Chives: Chives make almost anything better. Plus I got really, really good at chopping them finely when I worked in a restaurant kitchen - it was almost like a little Zen meditation every day. At home, I just snip them with kitchen shears. Oh well.

Dill: I love dill; Zack doesn't like it much. (I think oregano is poison so I can't really say anything.) I plan to grow enough to use for making pickles, as well as some to dry for use throughout the year.

Mint: Lemonade with mint is so refreshing in the summer. Plus, mint goes so well with so many things; I could also use it to garnish desserts if I wanted them to look like every other dessert ever made. I tried to grow some last year and, unbelievably, it died. It will be in a container for sure, since I've had it take over before. Weedy little thing, hm?

Parsley: It's just such a basic culinary herb. I prefer the flat leaf types just for the sake of appearance.

Sage: Smells like Thanksgiving and is essential to roast poultry, tuna and bean salads, and just generally being yummy. It also looks very pretty.

Shiso: I'm not at all convinced I'll have any success in growing this, but it's one of my favorite flavors, and difficult to find here in Southeast Michigan. I feel like I have to at least try it.

That's it. There are other things I'd like to grow, but I don't want to overreach (yet again) and wind up being frustrated. In particular, I really want to grow my own potatoes, but I think I'm going to hold off on that and add them in next year. Nearly everything will be started from seed; I'm not terribly worried about messing up, since, if the transplants don't grow well enough to go out, I can replace them with plants from the garden center and at least feel I gave it a go.

Now that I've decided what I want, it's time to finalize which varieties I'm going to try and get some orders in to the seed companies. I hope to have seeds and supplies ordered by the end of this weekend (Sunday's the 17th of February - later than I'd like, but time goes so quickly anymore).

And now that I've got all that typed up, I'm going to head outside to hang a new bird feeder in the tree, and perhaps take a picture of the snow-covered spot where the vegetable garden will go.

2 comments:

K said...

what is Shiso? must do some research of my own, it seems, as I've never heard of such a thing.
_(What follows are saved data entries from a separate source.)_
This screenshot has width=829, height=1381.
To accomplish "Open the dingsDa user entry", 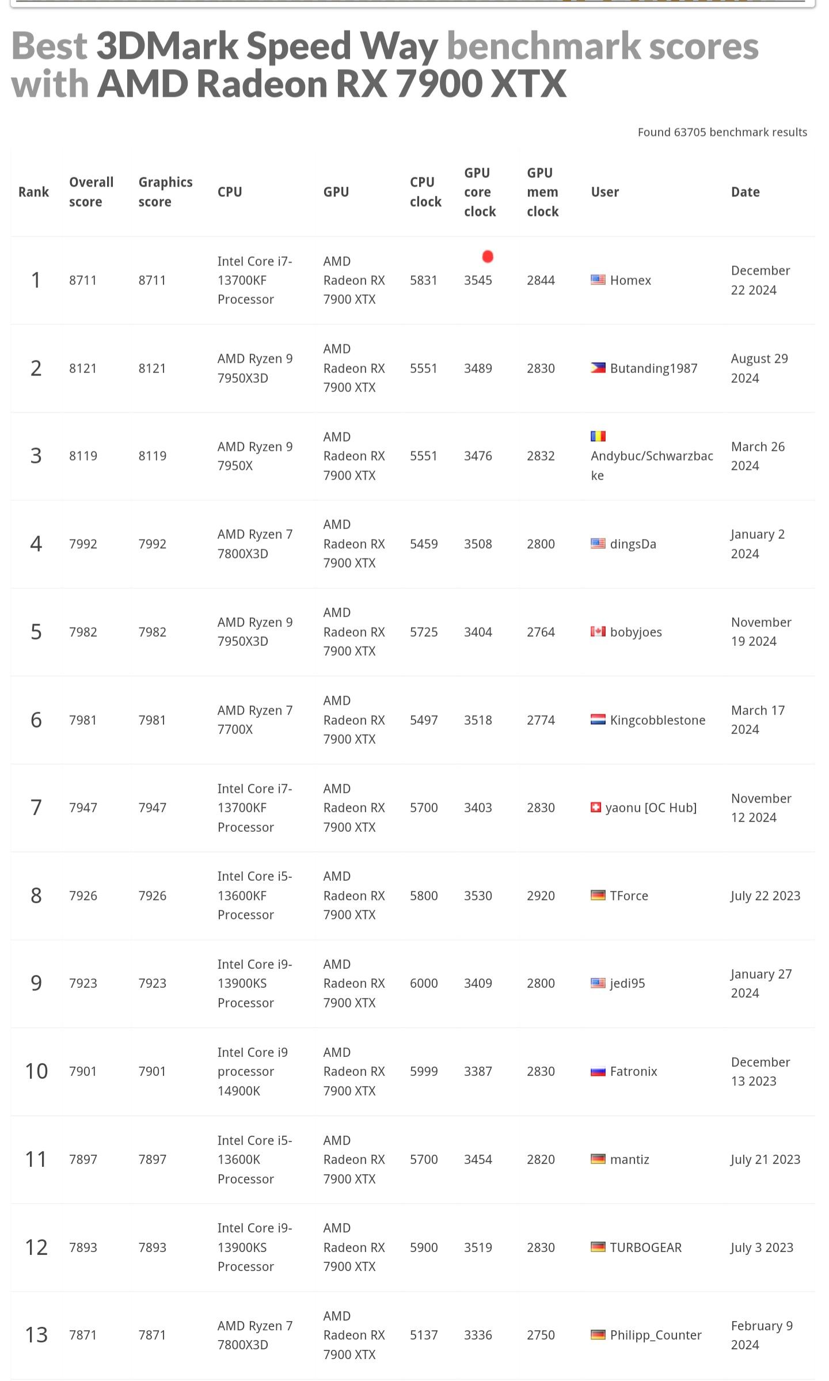I will [633, 544].
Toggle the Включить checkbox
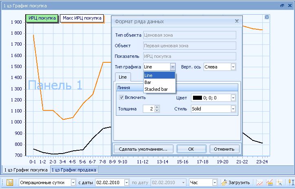Viewport: 295px width, 189px height. [122, 98]
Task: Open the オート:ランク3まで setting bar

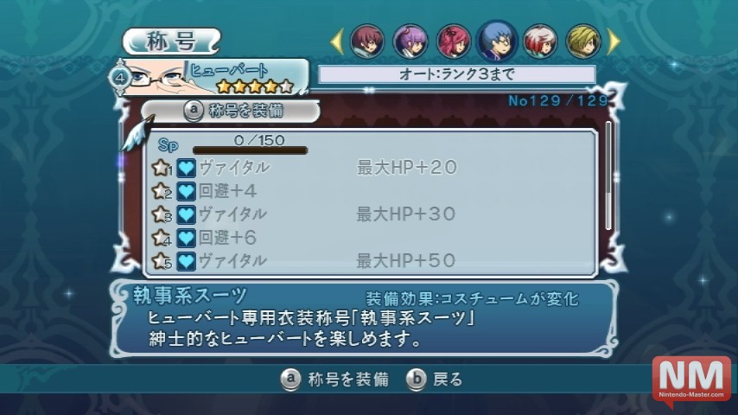Action: (x=456, y=74)
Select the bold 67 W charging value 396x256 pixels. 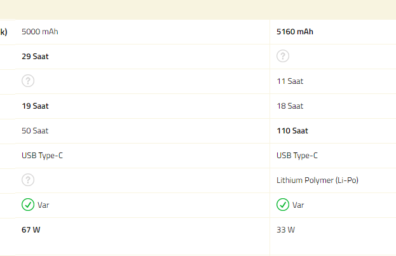pyautogui.click(x=31, y=229)
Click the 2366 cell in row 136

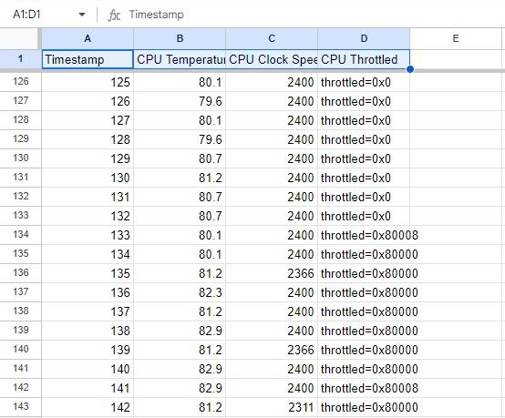click(x=272, y=273)
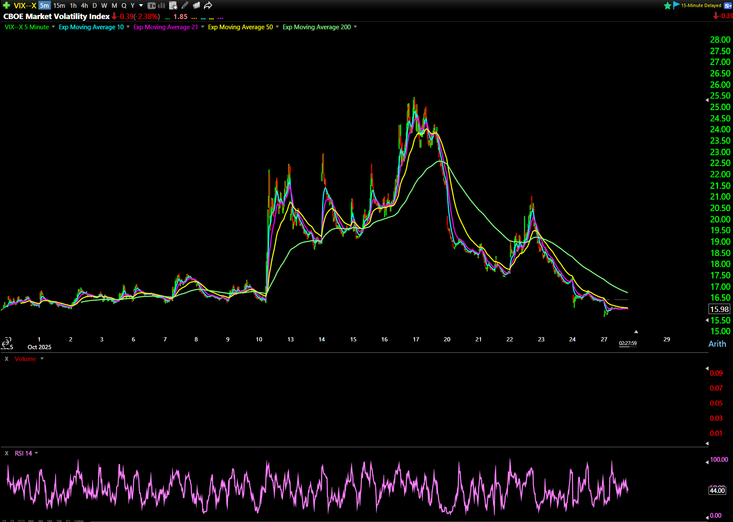Open the RSI 14 dropdown menu

click(36, 453)
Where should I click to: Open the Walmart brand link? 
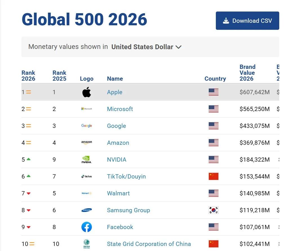point(118,193)
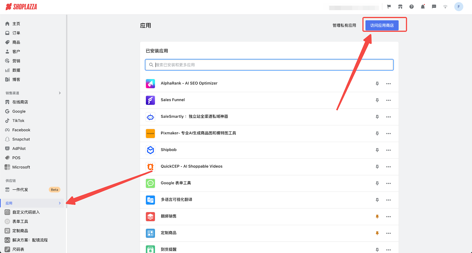Screen dimensions: 472x253
Task: Go to 订单 in the sidebar
Action: 16,33
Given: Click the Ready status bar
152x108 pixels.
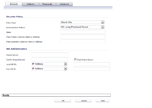Looking at the screenshot, I should (56, 95).
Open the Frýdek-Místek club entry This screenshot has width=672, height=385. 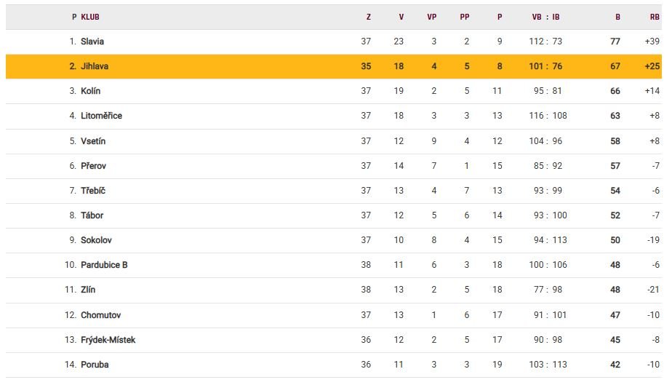click(x=108, y=340)
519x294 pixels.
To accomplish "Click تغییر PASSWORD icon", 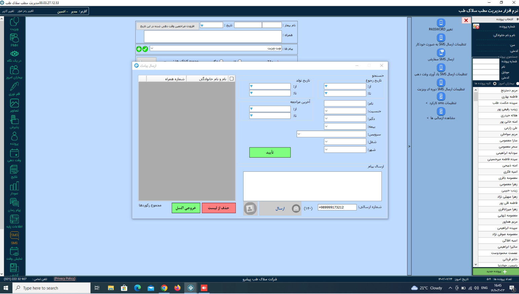I will pyautogui.click(x=441, y=23).
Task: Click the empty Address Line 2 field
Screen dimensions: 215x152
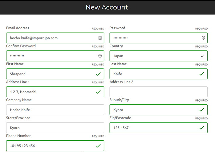Action: (x=158, y=92)
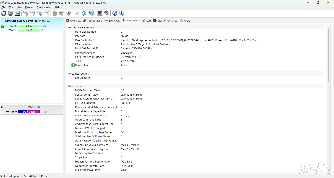Click the monitor with pen toolbar icon

pyautogui.click(x=99, y=13)
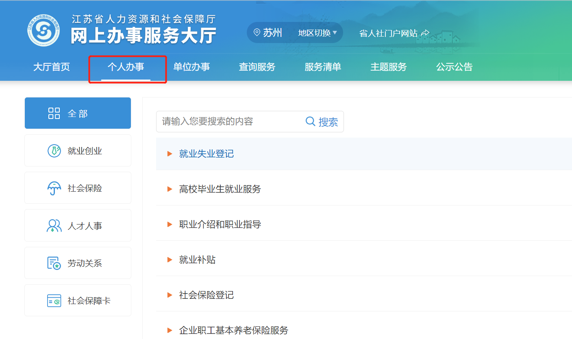Image resolution: width=572 pixels, height=339 pixels.
Task: Go to the 公示公告 tab
Action: pyautogui.click(x=454, y=67)
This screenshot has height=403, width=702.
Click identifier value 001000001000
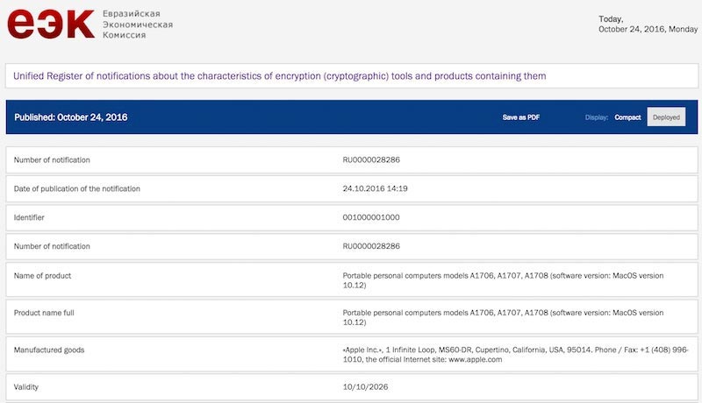pos(371,217)
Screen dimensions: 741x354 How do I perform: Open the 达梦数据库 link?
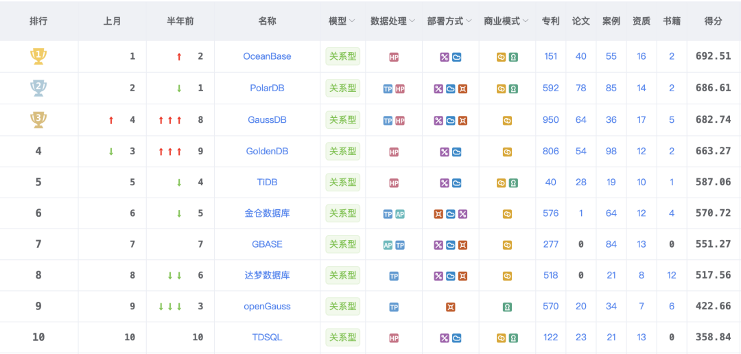coord(267,275)
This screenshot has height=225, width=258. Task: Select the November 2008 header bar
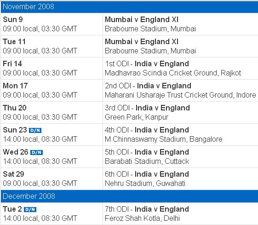click(129, 7)
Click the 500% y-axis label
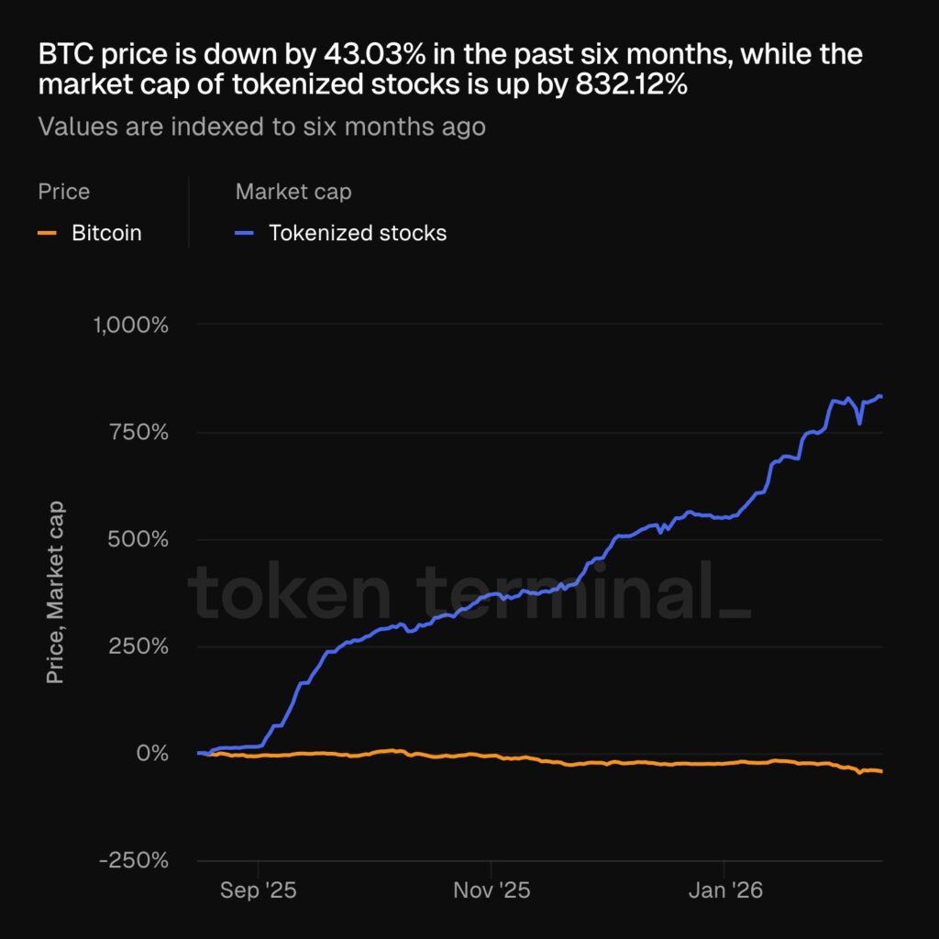Screen dimensions: 939x939 pyautogui.click(x=138, y=539)
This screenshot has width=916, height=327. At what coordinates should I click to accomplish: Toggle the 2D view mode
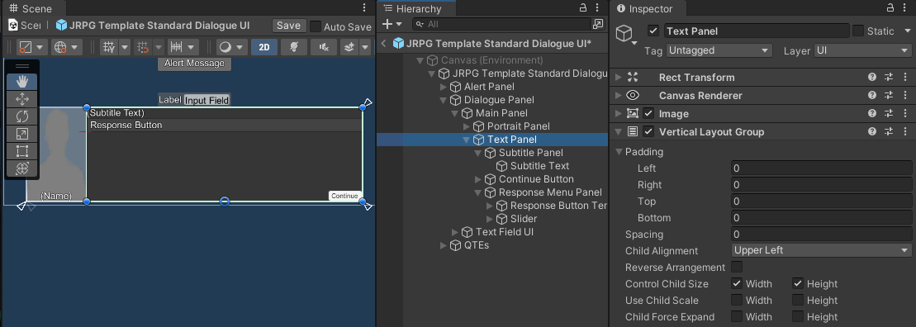264,47
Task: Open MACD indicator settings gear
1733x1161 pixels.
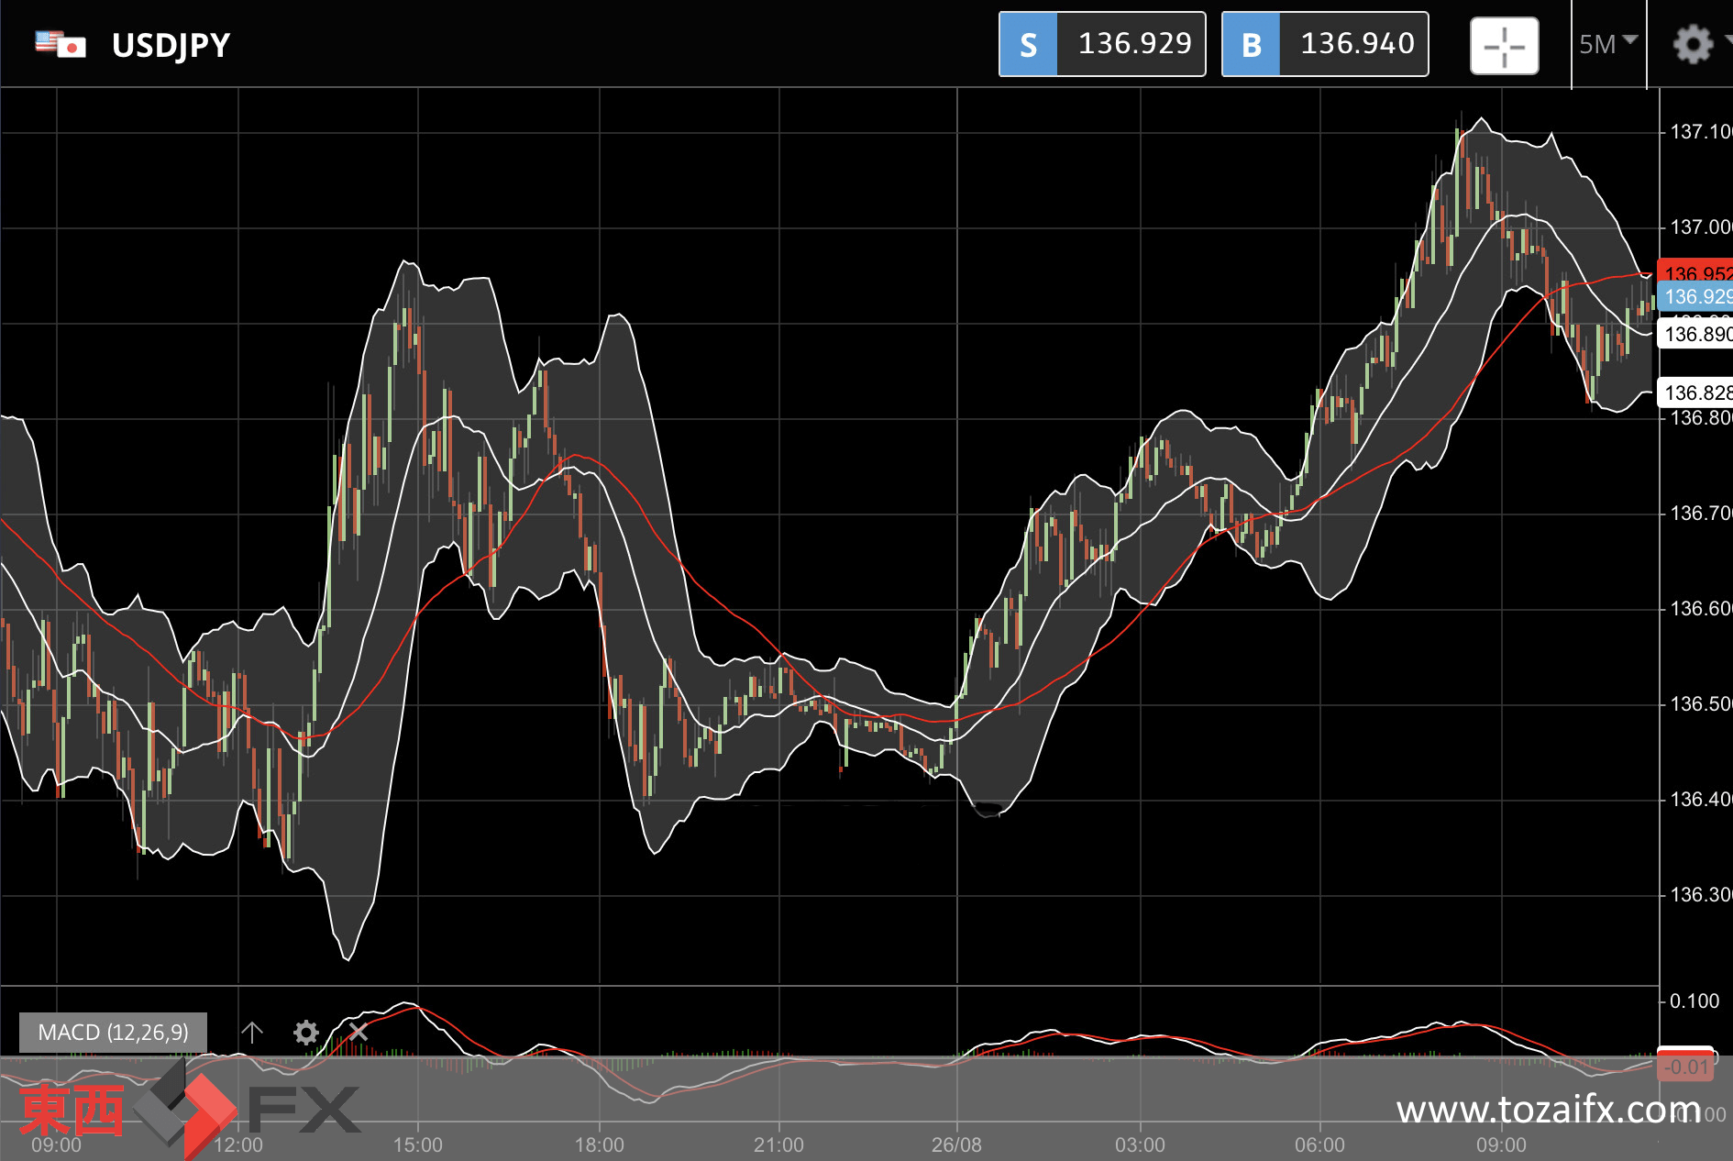Action: [306, 1033]
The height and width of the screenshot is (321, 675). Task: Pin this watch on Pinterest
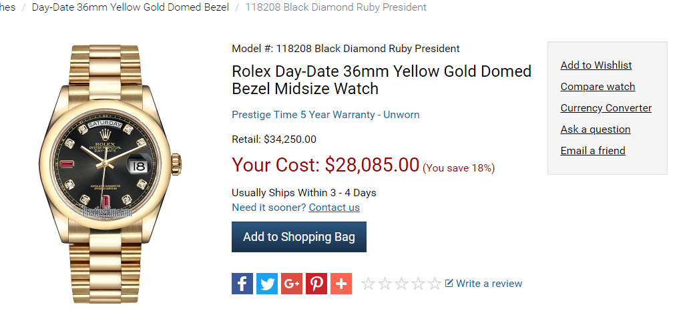(316, 284)
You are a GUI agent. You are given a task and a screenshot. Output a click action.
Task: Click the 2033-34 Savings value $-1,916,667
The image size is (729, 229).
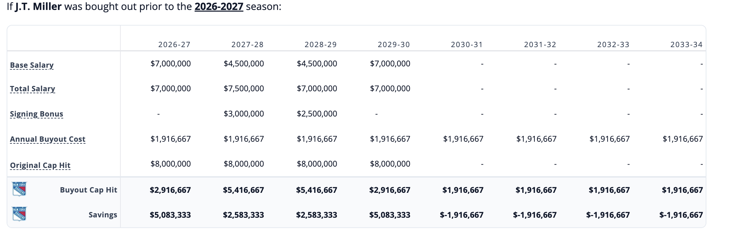coord(681,215)
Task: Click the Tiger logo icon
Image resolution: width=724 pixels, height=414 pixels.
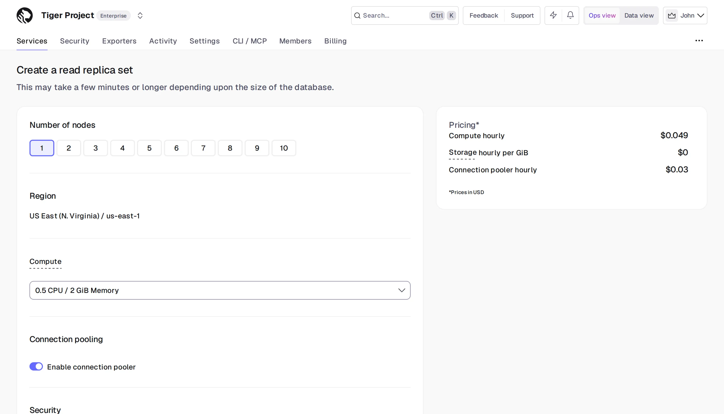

Being in Arid Arizona, and in a rental house to boot, I've been contemplating doing my own growing, but in an Earth Box. http://www.earthbox.com/ (though I'd probably make a homemade one) Suggestions welcome, as you seem to know a lot on the subject of green-thumbness!

Jen said...

Shiso is also called perilla, I think - it's kind of a spade-shaped leaf with a really unique taste. I guess I'd describe it as sour, but that isn't quite right. I always think it tastes fuzzy (in a good way!).

I'll have to look at the Earth Box. I know I've heard of them but I can't dredge up the details right now!